---------- Extracted entries ----------

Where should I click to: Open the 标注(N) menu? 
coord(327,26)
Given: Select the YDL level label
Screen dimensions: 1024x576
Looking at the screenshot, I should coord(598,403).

----------

§ Task item: All records should be returned verbatim, none left out.

§ Output for this exercise:
Where should I click to: Open the 标注(N) menu? 
coord(327,26)
Given: Select the YDL level label
Screen dimensions: 1024x576
Looking at the screenshot, I should coord(598,403).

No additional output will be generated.